Weaving Pipe Cleaners
Summary:
Craft: weave pipe cleaners into mats. Discover how singularities in the weaving pattern forces the mat to curve in 3D.
Math: Examine how adding extra angle around a vertex produces negative curvature. See the shape the negative curvature imposes.
Summary
in the last couple of weeks, we learned how placing polygons together edge to edge can force 3-dimensional shapes – our first experience with curvature. Today we will apply this technique in a crafty way, in a much more expressive medium than regular polyhedra. We will weave together pipe cleaners, forcing curvature by introducing polygons in the weave with different number of sides. Using this, we can make a whole menagerie of fuzzy math critters.
Materials and setup
Materials
Each student will need
- around 25 pipe cleaners (they will need to reuse them)
- Occasional access to scissors For a class of 20 students, you can get 1000 pipe cleaners for 20 dollars, and (optionally) a pack of ballons for the class.

-*-*-

§ **PROMPT**
Rewrite the portion of the pipe cleaner weaving lesson that opens with the words containing "Math: Examine how" and closes with "fuzzy math critters.", changing "pipe cleaners" to "chenille stems" throughout.

§ **ENTRIES**

-*-*-

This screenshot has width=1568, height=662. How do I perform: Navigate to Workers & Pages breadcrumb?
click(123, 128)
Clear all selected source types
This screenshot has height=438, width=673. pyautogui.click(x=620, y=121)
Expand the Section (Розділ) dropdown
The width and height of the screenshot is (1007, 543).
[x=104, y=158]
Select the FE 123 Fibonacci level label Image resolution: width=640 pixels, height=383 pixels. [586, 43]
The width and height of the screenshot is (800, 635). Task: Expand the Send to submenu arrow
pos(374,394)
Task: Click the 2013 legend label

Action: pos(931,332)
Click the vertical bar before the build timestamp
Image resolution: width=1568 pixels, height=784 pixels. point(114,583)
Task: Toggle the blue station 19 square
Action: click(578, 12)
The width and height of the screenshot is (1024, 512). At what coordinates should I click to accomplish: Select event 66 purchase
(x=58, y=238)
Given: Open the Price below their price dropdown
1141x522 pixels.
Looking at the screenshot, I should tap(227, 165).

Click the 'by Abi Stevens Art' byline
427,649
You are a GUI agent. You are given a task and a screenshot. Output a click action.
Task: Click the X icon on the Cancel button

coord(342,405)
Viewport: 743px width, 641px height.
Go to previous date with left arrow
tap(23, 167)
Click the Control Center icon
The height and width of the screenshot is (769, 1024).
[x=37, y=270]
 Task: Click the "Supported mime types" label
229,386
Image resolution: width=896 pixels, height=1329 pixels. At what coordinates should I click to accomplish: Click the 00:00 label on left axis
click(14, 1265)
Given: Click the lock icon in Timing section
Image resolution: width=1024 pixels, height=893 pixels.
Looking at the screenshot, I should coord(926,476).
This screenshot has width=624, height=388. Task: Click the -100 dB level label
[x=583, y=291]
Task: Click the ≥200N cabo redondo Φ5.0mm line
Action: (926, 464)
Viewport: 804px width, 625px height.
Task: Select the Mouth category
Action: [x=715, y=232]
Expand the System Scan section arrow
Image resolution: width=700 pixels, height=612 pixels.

-*-*-

§ **CORRECT RESPONSE**
Math: Examine how adding extra angle around a vertex produces negative curvature. See the shape the negative curvature imposes.
Summary
in the last couple of weeks, we learned how placing polygons together edge to edge can force 3-dimensional shapes – our first experience with curvature. Today we will apply this technique in a crafty way, in a much more expressive medium than regular polyhedra. We will weave together chenille stems, forcing curvature by introducing polygons in the weave with different number of sides. Using this, we can make a whole menagerie of fuzzy math critters.